Given this, Habitatxr is now working on a project that will bring virtual nature to the cities, starting with Johannesburg. Their plans for a “Zoo of the Future” will include an online life experience, in which people will be able to practically receive individual species – flowers, herbs, animals – from an ecosystem map, and see their ecological links with other species.

“[We want to] Put an emphasis on the fact that we are all connected-whether we believe it or not, whether we like it or not, ”says Grech-Cumbo.

Chirico points out that the purpose of VR should not be to replace reality and nature. There are many things that virtual nature cannot do. Studies suggest that Could not increase our mood In the same way, true nature can, for example. However, it can be a democratization. “People don’t [always] Have full or easy access to nature, so the goal is to provide it in a cheaper way, ”Chirico says.
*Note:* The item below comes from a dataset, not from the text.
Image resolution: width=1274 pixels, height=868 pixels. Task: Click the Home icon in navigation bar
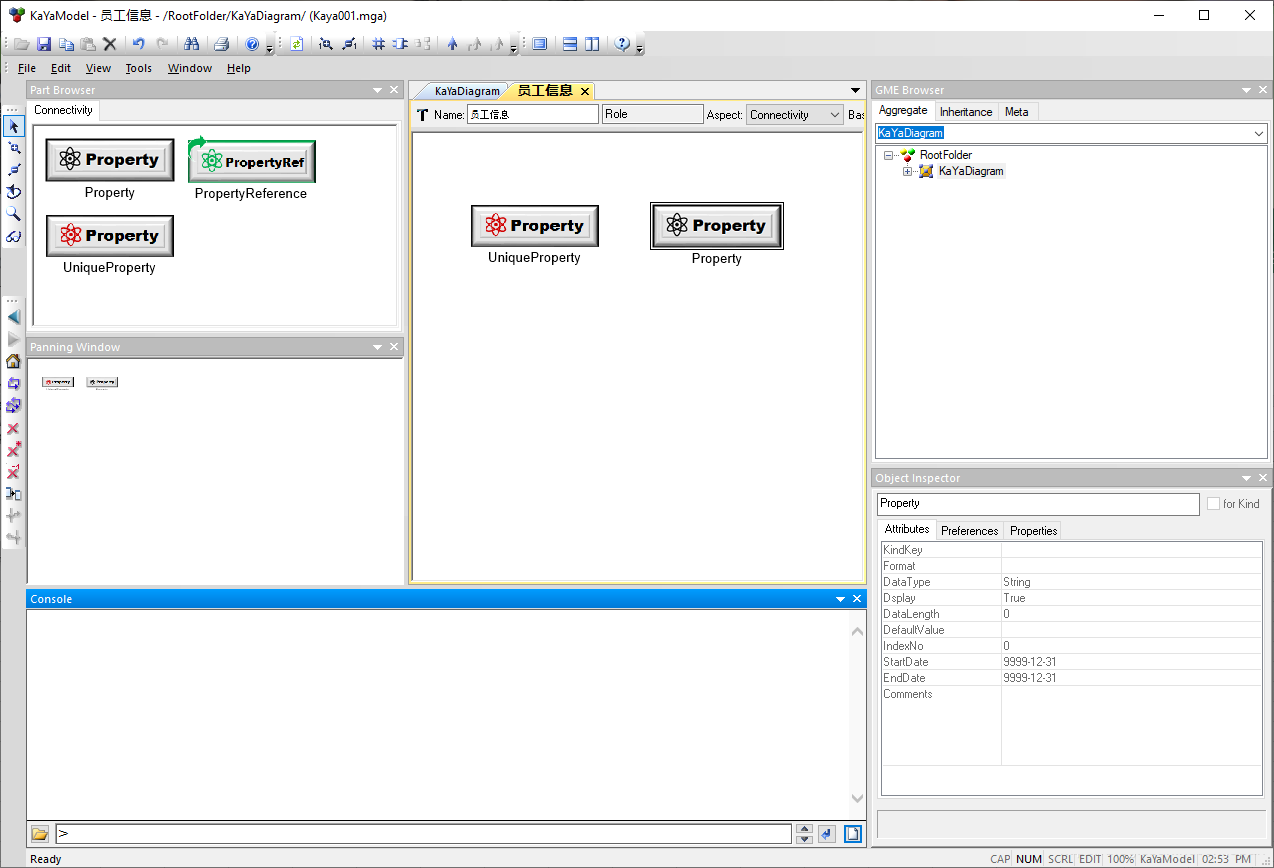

In the SH.BA, for example, 100 million peopleIncluding 28 million children, they are reported to have no access to parks near their homes. The experiences of nature VR, in such cases, can allow people to interact with an unrealistic but informative and inspiring version of nature. Plus, adds Chirico, “there is a fact that you do not need to move out of your home, so emissions are reduced – you can explore amazing panorama that would otherwise require hours and hours of travel or car.”

While striking through tears towards the end of Habitatxr’s history of Chestnut Pangoli, some white text sailed before me before rolling out the loans: “This is not a story about the pangolins. Or ants. Or even climate change. This is a story for us,” reads – a reminder that people are part of the same ecosystem.

“Comprehensive message,” says Grech-Cumbo, “is that we are a part of nature, not the opposite of nature.”